The primary Internet2 site for the expedition was the newly created Inner Space Center at the URI Graduate School of Oceanography (GSO). Through the use of a series of plasma screens, the Inner Space Center replicates the science workstation aboard the ship. From the Inner Space Center, researchers can talk with the shipboard scientists and technicians and request images at various resolutions for examination.
"The Inner Space Center at GSO is being built to make it possible for GSO scientists and students to participate in various sea-going expeditions sponsored by the Office of Naval Research and NOAA's Ocean Exploration program from their laboratories at the URI Bay Campus in Narragansett," said Ballard.

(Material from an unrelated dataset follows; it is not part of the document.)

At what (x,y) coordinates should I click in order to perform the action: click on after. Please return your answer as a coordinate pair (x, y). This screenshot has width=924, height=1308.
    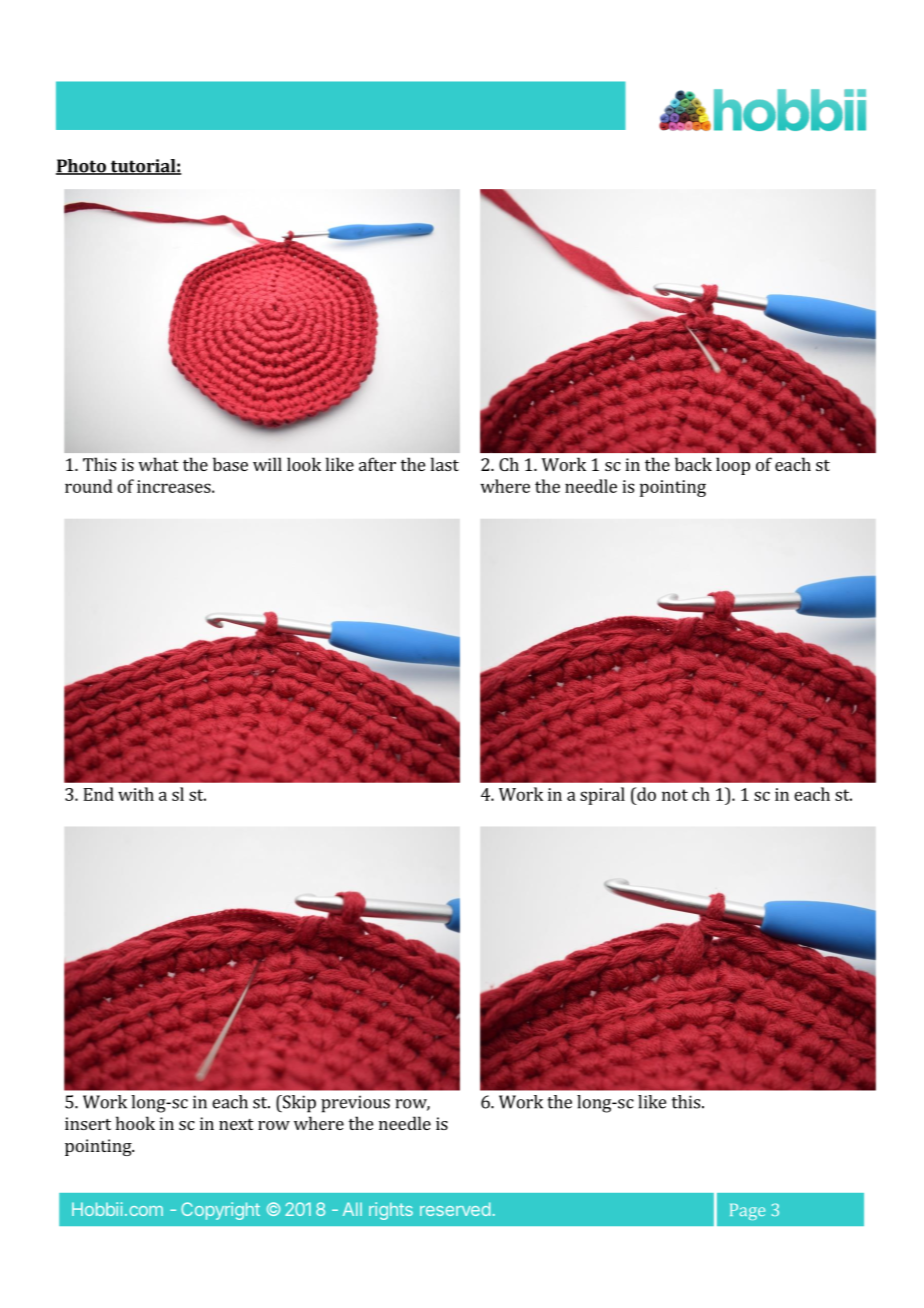
    Looking at the image, I should click on (377, 464).
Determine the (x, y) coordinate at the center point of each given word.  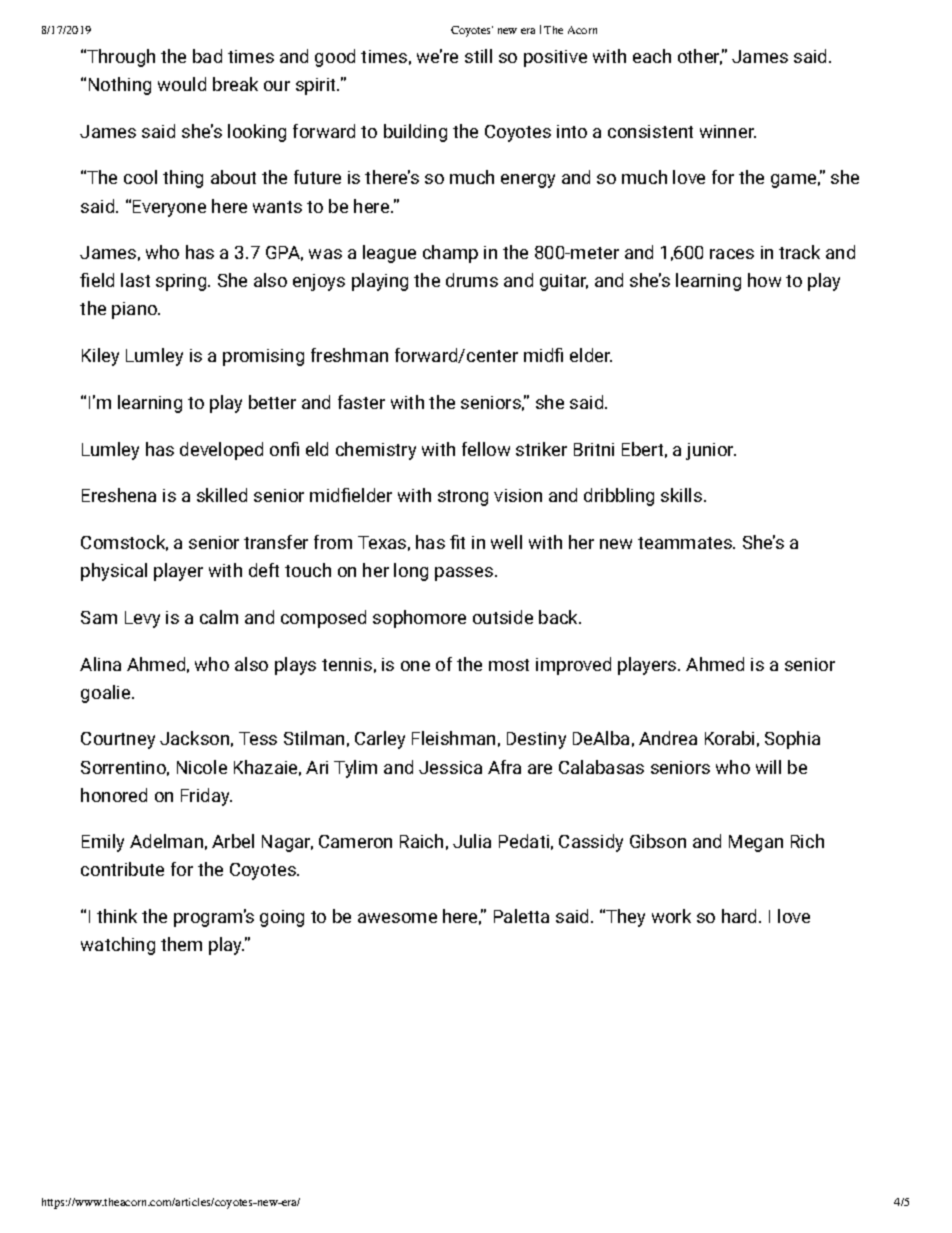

During the expedition Internet2 was also used at the Institute for Exploration and Mystic Aquarium to produce live programming for the general public, who were able to ask questions of the team at sea.
"The cost of physically transporting human beings in small numbers to remote regions of the world and then taking them to the bottom of the ocean in even smaller numbers for short periods of time to explore short stretches of the seafloor is clearly not an efficient way to explore the vast regions of our planet," said Ballard.
The URI Graduate School of Oceanography is one of the country's largest marine science education programs, and one of the world's foremost marine research institutions. Founded in 1961 in Narragansett, RI, GSO serves a community of scientists who are researching the causes of and solutions to such problems as acid rain, harmful algal blooms, global warming, air and water pollution, oil spills, overfishing, and coastal erosion. GSO is home to the Coastal Institute, the Coastal Resources Center, Rhode Island Sea Grant, the Institute for Archaeological Oceanography, and the National Sea Grant Library.